*Aim of the exercise:*
Starting at the line that contains "Given: Click the ACTIVITY TYPE column header" and ending with the line that contains "Screen dimensions: 1568x372", write those lines out again with "header" swapped for "heading" and nothing else changed.

*Data to use:*

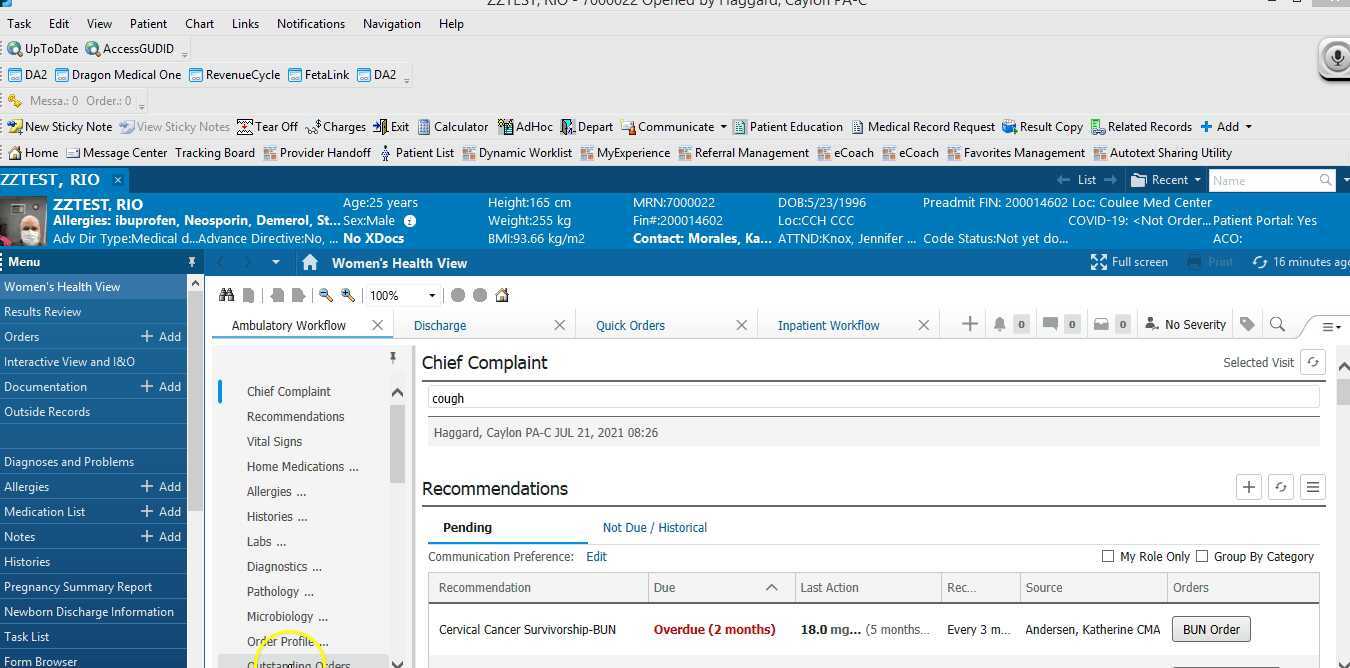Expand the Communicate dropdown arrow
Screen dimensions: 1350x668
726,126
* * *
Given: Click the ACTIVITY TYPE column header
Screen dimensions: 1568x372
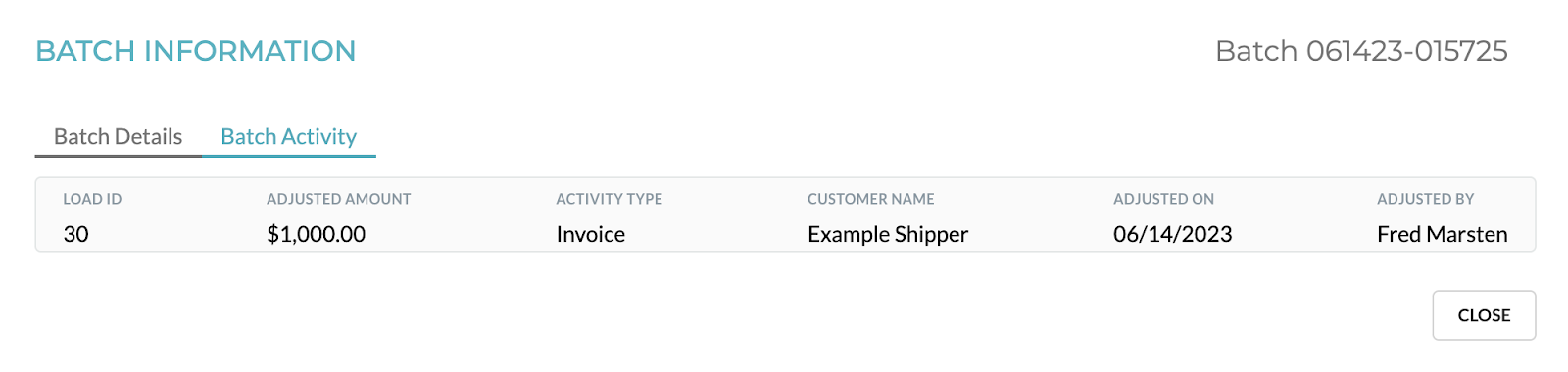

*Solution:*
Given: Click the ACTIVITY TYPE column heading
Screen dimensions: 1568x372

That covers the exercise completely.